Statistical significance is a mathematical concept used in clinical trials to determine whether the observed difference between the treatment and control groups is likely to be real rather than due to random chance. The most common threshold for statistical significance is a p-value of less than 0.05, which means there is less than a 5% probability that the observed results would have occurred by chance if the treatment had no effect. When a trial achieves statistical significance on its primary endpoint, it provides strong evidence that the treatment has a genuine effect. However, statistical significance alone does not tell the whole story. A result can be statistically significant but clinically insignificant — meaning the effect is real but too small to matter in practice.
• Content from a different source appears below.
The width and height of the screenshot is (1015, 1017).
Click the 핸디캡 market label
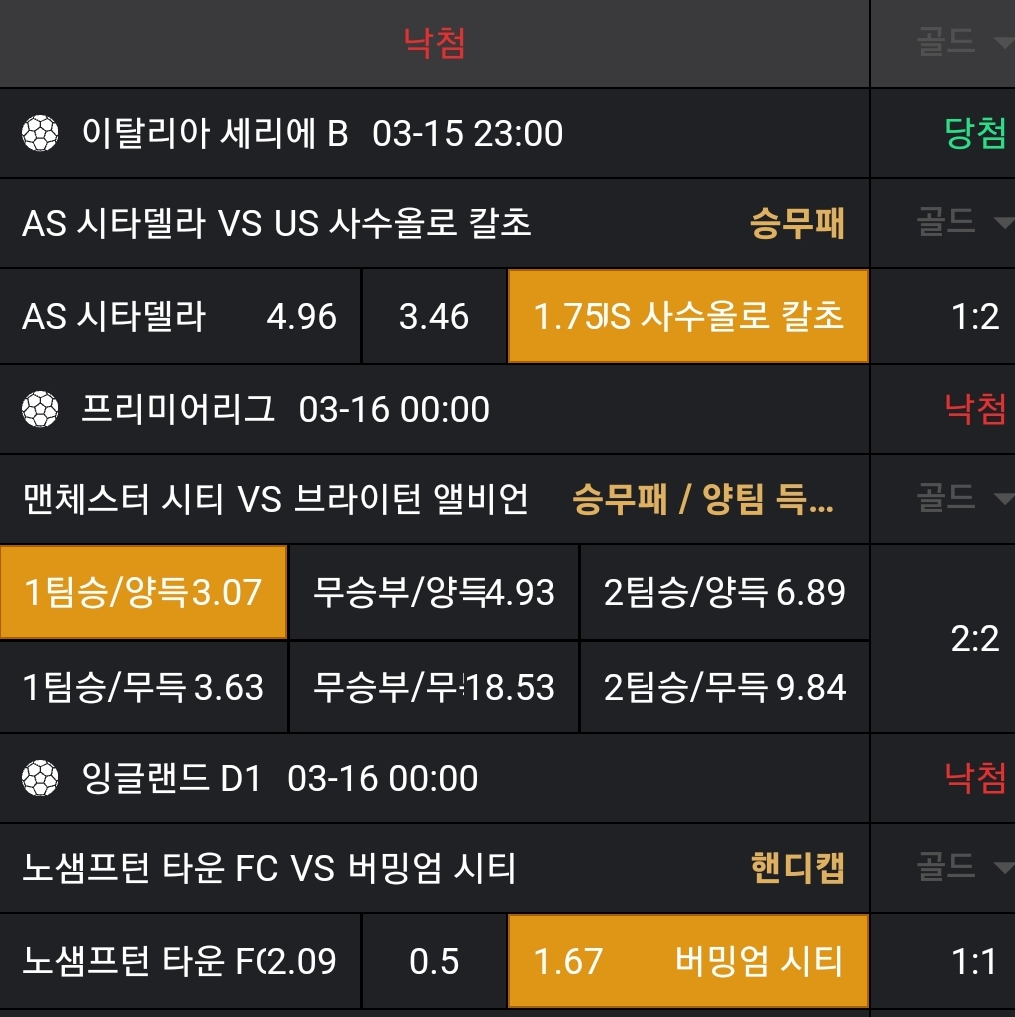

For example, a blood pressure drug that lowers systolic pressure by 1 mmHg might achieve statistical significance in a large enough trial, but such a small reduction would have minimal impact on patient health. Conversely, a result that does not reach statistical significance may still represent a clinically meaningful trend, particularly in small studies that lack statistical power. Researchers also consider confidence intervals, effect sizes, and the number needed to treat (NNT) alongside p-values. The FDA evaluates both statistical significance and clinical meaningfulness when reviewing drug applications. Understanding statistical significance helps patients and caregivers interpret clinical trial results reported in the news — a "statistically significant" result means the finding is unlikely to be a fluke, but the magnitude of benefit still requires clinical context.